In data 30/11/2017 presso il Tribunale di Vicenza si è conclusa una controversia legale a tutela dei diritti dei lavoratori  che vedeva contrapporsi all'Azienda U.L.S.S. n° 3 di Bassano del Grappa (VI)  alcune colleghe infermiere con rapporto di lavoro a tempo parziale supportate dal Nursind.

Nel merito, l'Azienda con delibera del 06/05/2011 a firma del Direttore Generale, aveva stabilito (unilateralmente) la trasformazione da “a tempo parziale” ad “a tempo pieno” di tutti i rapporti di lavoro a tempo parziale in essere con i propri dipendenti.

Nonostante i ripetuti solleciti dei nostri delegati a che il passaggio fosse preceduto da un colloquio esplicativo e da un accordo tra le parti interessate, l'Amministrazione ha deciso di procedere con scelta unilaterale senza interpellare la controparte. Di fronte ad una presa di posizione così forte e per nulla rispettosa delle colleghe, il Nursind ha deciso di supportare tutte coloro che ritenevano violato il proprio diritto, ed intentare la causa.

Il Giudice udite le parti ed analizzata la documentazione presentata dai legali ha dichiarato la nullità della delibera a  firma del Direttore Generale dell' AZIENDA SANITARIA U.L.S.S. 3 DI BASSANO DEL GRAPPA e condannato la stessa a rifondere in favore dei ricorrenti le spese di lite dagli stessi sostenute.

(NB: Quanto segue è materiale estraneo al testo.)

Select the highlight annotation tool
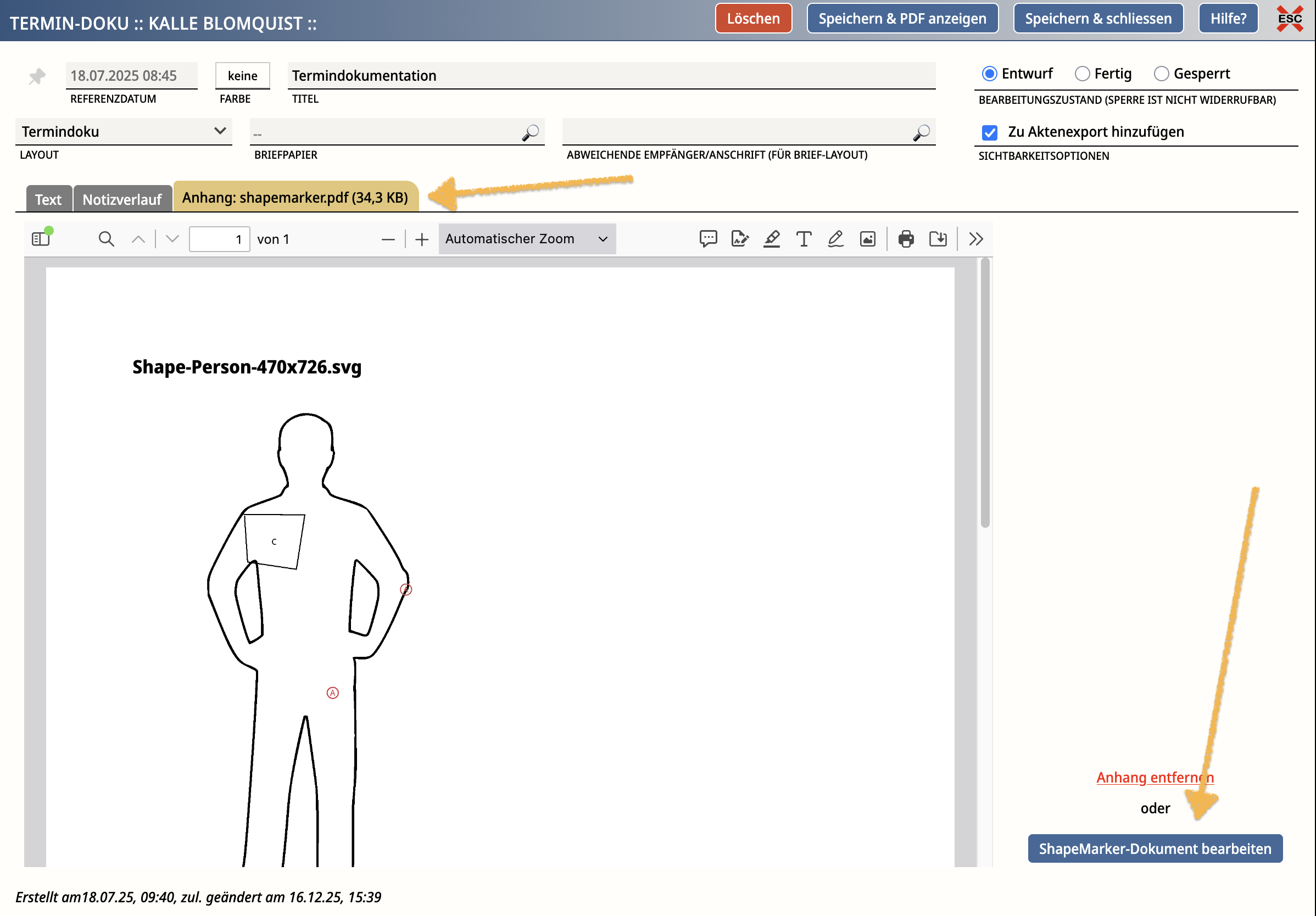point(772,238)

Riteniamo doveroso ringraziare le coraggiose colleghe che in prima persona hanno deciso di contrapporsi ad un'azione di forza del datore di lavoro, hanno deciso di esporsi pur sapendo che dal possibile beneficio scaturito dalla sentenza tutto il personale nella stessa posizione ne avrebbe beneficiato. Da parte nostra la convinzione che ci ha sempre guidato in questa occasione, come nel passato e speriamo anche nel futuro, è che i diritti vanno, purtroppo, rivendicati. Pretendere quel rispetto che non deve mai ledere il diritto di qualcun altro è alla base di ogni nostra azione e mal si presta a possibili strumentalizzazioni.

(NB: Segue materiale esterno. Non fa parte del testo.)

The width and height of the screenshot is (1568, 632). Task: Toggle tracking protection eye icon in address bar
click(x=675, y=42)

La riuscita di questa vertenza è l’ulteriore conferma che solo dove c’è un’organizzazione sindacale alle spalle c’è la possibilità di far valere i propri diritti in tutte le sedi perché lottare costa e richiede un forza che il solo infermiere non ha. Il rispetto della categoria ha bisogno della forza della categoria, forza che è data dall’unione degli infermieri sotto un grande sindacato come Nursind.